*Kutipan untuk Dibaca*
Menuju konten utama
Debat Cawapres 2019

Debat Cawapres yang Minim Debat

Selama dua jam lebih berada di panggung Debat Cawapres 2019, Ma’ruf Amin dan Sandiaga Uno kebanyakan ceramah, minim debat.

Debat Cawapres yang Minim Debat
Ma'ruf Amin dan Sandiaga Uno saat Debat Ketiga Pilpres di Hotel Sultan, Jakarta, Minggu (17/3/2019). Keduanya saling menjaga diri sehingga apa yang disebut

tirto.id - Debat cawapres pada 17 Maret 2019 untuk pertama kali mempertemukan Ma'ruf Amin dan Sandiaga Uno. Debat kali ini bisa disebut bukan debat. Sepanjang pengamatan selama debat, kami hanya menangkap dua momen yang bisa disebut perdebatan. Selebihnya, masing-masing calon wakil presiden hanya monolog tentang program-programnya yang juga tidak baru-baru amat.

Ketika diberi kesempatan menanggapi, Ma’ruf Amin dan Sandiaga Uno jarang menggunakannya untuk benar-benar berdebat melainkan hanya bercerita tentang apa yang ingin mereka lakukan. Seperti menonton kampanye dua kubu dalam waktu bersamaan.

Perdebatan pertama baru terjadi di segmen ke-2 ketika keduanya menjawab pertanyaan panelis tentang tema pendidikan.

"Sementara ini memang dana riset terbagi di kementerian dan lembaga. Tetapi nanti akan kita satukan supaya menjadi satu koordinasi dan akan kami bentuk Badan Riset Nasional," ujar Ma’ruf Amin menjawab pertanyaan soal komitmen untuk peningkatan riset.

*Tugas yang Dikerjakan*
1. Cetak bagian artikel debat cawapres dari "Ketika diberi kesempatan" sampai "tentang tema pendidikan.".
2. Menurut artikel debat cawapres, badan apa yang akan dibentuk Ma’ruf Amin setelah dana riset disatukan?

*Kutipan Sumber*
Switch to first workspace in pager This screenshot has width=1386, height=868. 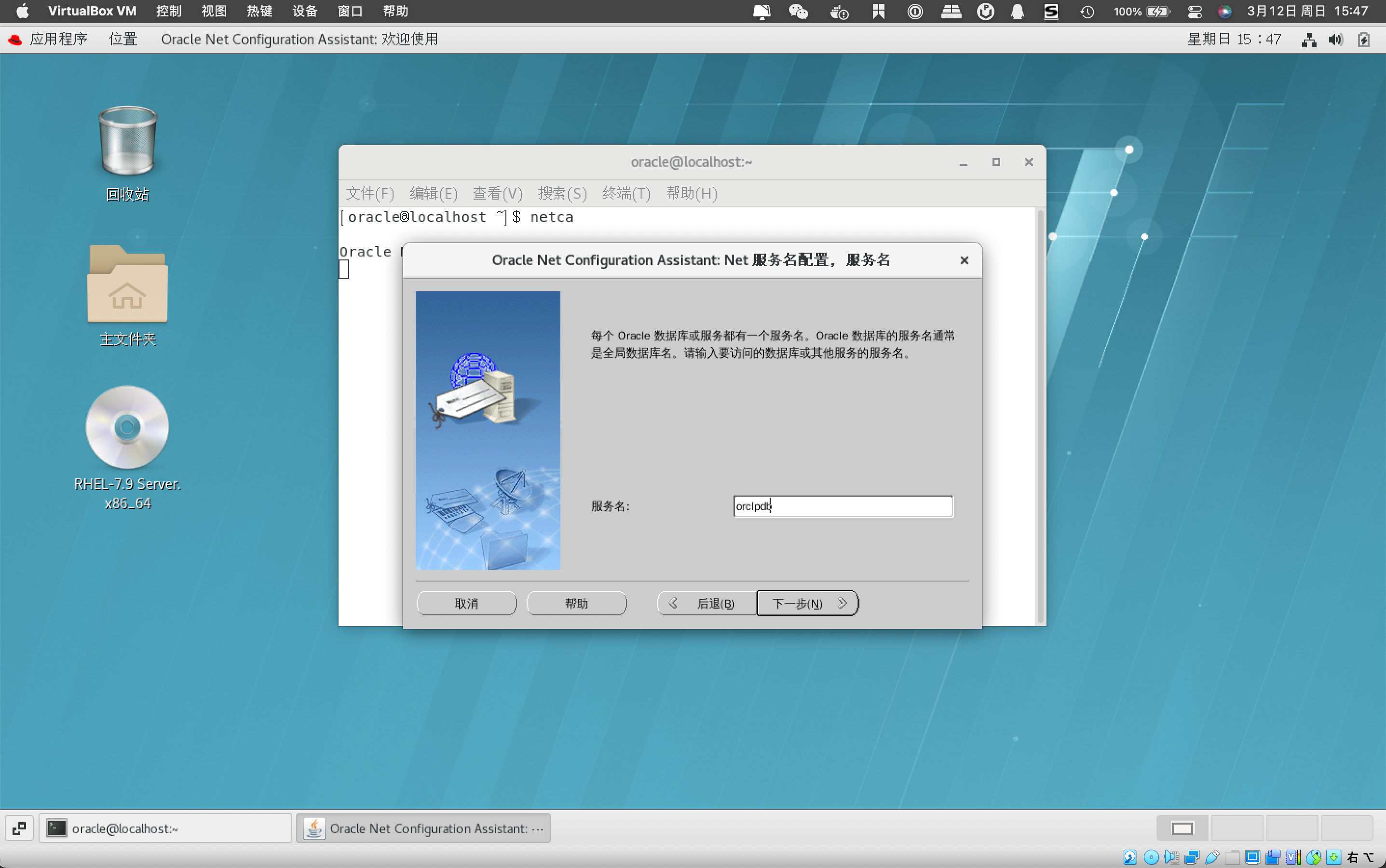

*Hasil Latihan*
1.
Ketika diberi kesempatan menanggapi, Ma’ruf Amin dan Sandiaga Uno jarang menggunakannya untuk benar-benar berdebat melainkan hanya bercerita tentang apa yang ingin mereka lakukan. Seperti menonton kampanye dua kubu dalam waktu bersamaan.

Perdebatan pertama baru terjadi di segmen ke-2 ketika keduanya menjawab pertanyaan panelis tentang tema pendidikan.

2. Badan Riset Nasional.